--- Dataset ---
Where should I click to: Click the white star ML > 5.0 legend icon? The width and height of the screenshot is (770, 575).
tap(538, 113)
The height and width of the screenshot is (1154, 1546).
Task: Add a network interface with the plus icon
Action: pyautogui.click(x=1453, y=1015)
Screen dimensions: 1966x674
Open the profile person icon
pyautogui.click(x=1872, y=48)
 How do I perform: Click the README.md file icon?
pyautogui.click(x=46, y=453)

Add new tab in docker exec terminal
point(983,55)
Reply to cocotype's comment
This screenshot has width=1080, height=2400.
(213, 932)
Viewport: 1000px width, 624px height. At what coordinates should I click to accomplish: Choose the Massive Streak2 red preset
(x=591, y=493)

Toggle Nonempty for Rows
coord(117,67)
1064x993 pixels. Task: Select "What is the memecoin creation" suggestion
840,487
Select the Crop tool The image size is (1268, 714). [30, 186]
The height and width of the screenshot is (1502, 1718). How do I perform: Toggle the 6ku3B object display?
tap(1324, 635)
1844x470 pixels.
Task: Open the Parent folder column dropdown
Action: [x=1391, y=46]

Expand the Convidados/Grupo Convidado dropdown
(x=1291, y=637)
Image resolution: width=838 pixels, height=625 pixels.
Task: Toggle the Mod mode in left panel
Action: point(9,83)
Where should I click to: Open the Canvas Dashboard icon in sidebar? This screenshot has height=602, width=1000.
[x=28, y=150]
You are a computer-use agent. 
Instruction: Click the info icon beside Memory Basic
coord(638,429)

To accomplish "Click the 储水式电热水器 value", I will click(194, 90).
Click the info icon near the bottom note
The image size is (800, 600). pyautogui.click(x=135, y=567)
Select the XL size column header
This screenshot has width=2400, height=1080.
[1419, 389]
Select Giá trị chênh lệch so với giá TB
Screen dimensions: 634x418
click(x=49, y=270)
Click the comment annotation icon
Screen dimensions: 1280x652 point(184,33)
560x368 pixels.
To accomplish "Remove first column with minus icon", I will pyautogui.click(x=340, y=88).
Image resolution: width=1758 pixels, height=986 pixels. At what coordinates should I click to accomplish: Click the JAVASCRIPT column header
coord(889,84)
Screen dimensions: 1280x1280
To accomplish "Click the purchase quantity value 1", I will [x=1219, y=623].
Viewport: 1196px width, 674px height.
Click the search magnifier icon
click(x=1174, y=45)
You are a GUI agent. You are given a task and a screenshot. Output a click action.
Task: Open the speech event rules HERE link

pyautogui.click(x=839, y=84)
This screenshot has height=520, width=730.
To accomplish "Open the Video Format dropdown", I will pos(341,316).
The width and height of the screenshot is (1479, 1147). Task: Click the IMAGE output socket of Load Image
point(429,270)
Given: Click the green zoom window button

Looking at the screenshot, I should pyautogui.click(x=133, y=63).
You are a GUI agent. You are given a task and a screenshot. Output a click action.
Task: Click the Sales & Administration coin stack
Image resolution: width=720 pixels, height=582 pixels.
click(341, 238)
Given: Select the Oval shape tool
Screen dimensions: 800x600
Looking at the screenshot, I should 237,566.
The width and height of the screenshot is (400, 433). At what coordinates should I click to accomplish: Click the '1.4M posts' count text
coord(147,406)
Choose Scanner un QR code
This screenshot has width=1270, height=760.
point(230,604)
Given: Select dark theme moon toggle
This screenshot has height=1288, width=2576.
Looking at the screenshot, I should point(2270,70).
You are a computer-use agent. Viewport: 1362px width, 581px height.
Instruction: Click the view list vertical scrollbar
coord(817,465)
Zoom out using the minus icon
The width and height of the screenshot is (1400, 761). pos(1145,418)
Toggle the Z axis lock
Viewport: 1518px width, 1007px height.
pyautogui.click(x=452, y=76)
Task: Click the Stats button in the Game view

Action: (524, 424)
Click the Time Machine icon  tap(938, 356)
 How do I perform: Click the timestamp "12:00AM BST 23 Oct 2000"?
---
To do: Every entry, from first to last, should be written out exactly.

Task answer:
Where should I click to: Click the white star ML > 5.0 legend icon? The width and height of the screenshot is (770, 575).
tap(538, 113)
The height and width of the screenshot is (1154, 1546).
Task: Add a network interface with the plus icon
Action: pyautogui.click(x=1453, y=1015)
Screen dimensions: 1966x674
Open the profile person icon
pyautogui.click(x=1872, y=48)
 How do I perform: Click the README.md file icon?
pyautogui.click(x=46, y=453)

Add new tab in docker exec terminal
point(983,55)
Reply to cocotype's comment
This screenshot has width=1080, height=2400.
(213, 932)
Viewport: 1000px width, 624px height. At what coordinates should I click to accomplish: Choose the Massive Streak2 red preset
(x=591, y=493)

Toggle Nonempty for Rows
coord(117,67)
1064x993 pixels. Task: Select "What is the memecoin creation" suggestion
840,487
Select the Crop tool The image size is (1268, 714). [30, 186]
The height and width of the screenshot is (1502, 1718). How do I perform: Toggle the 6ku3B object display?
tap(1324, 635)
1844x470 pixels.
Task: Open the Parent folder column dropdown
Action: [x=1391, y=46]

Expand the Convidados/Grupo Convidado dropdown
(x=1291, y=637)
Image resolution: width=838 pixels, height=625 pixels.
Task: Toggle the Mod mode in left panel
Action: point(9,83)
Where should I click to: Open the Canvas Dashboard icon in sidebar? This screenshot has height=602, width=1000.
[x=28, y=150]
You are a computer-use agent. 
Instruction: Click the info icon beside Memory Basic
coord(638,429)

To accomplish "Click the 储水式电热水器 value", I will click(194, 90).
Click the info icon near the bottom note
The image size is (800, 600). pyautogui.click(x=135, y=567)
Select the XL size column header
This screenshot has width=2400, height=1080.
[1419, 389]
Select Giá trị chênh lệch so với giá TB
Screen dimensions: 634x418
click(x=49, y=270)
Click the comment annotation icon
Screen dimensions: 1280x652 point(184,33)
560x368 pixels.
To accomplish "Remove first column with minus icon", I will pyautogui.click(x=340, y=88).
Image resolution: width=1758 pixels, height=986 pixels. At what coordinates should I click to accomplish: Click the JAVASCRIPT column header
coord(889,84)
Screen dimensions: 1280x1280
To accomplish "Click the purchase quantity value 1", I will [x=1219, y=623].
Viewport: 1196px width, 674px height.
Click the search magnifier icon
click(x=1174, y=45)
You are a GUI agent. You are given a task and a screenshot. Output a click action.
Task: Open the speech event rules HERE link

pyautogui.click(x=839, y=84)
This screenshot has height=520, width=730.
To accomplish "Open the Video Format dropdown", I will pos(341,316).
The width and height of the screenshot is (1479, 1147). Task: Click the IMAGE output socket of Load Image
point(429,270)
Given: Click the green zoom window button

Looking at the screenshot, I should pyautogui.click(x=133, y=63).
You are a GUI agent. You are given a task and a screenshot. Output a click action.
Task: Click the Sales & Administration coin stack
Image resolution: width=720 pixels, height=582 pixels.
click(341, 238)
Given: Select the Oval shape tool
Screen dimensions: 800x600
Looking at the screenshot, I should 237,566.
The width and height of the screenshot is (400, 433). At what coordinates should I click to accomplish: Click the '1.4M posts' count text
coord(147,406)
Choose Scanner un QR code
This screenshot has width=1270, height=760.
point(230,604)
Given: Select dark theme moon toggle
This screenshot has height=1288, width=2576.
Looking at the screenshot, I should point(2270,70).
You are a computer-use agent. Viewport: 1362px width, 581px height.
Instruction: Click the view list vertical scrollbar
coord(817,465)
Zoom out using the minus icon
The width and height of the screenshot is (1400, 761). pos(1145,418)
Toggle the Z axis lock
Viewport: 1518px width, 1007px height.
pyautogui.click(x=452, y=76)
Task: Click the Stats button in the Game view

Action: (524, 424)
Click the Time Machine icon  tap(938, 356)
 How do I perform: Click the timestamp "12:00AM BST 23 Oct 2000"?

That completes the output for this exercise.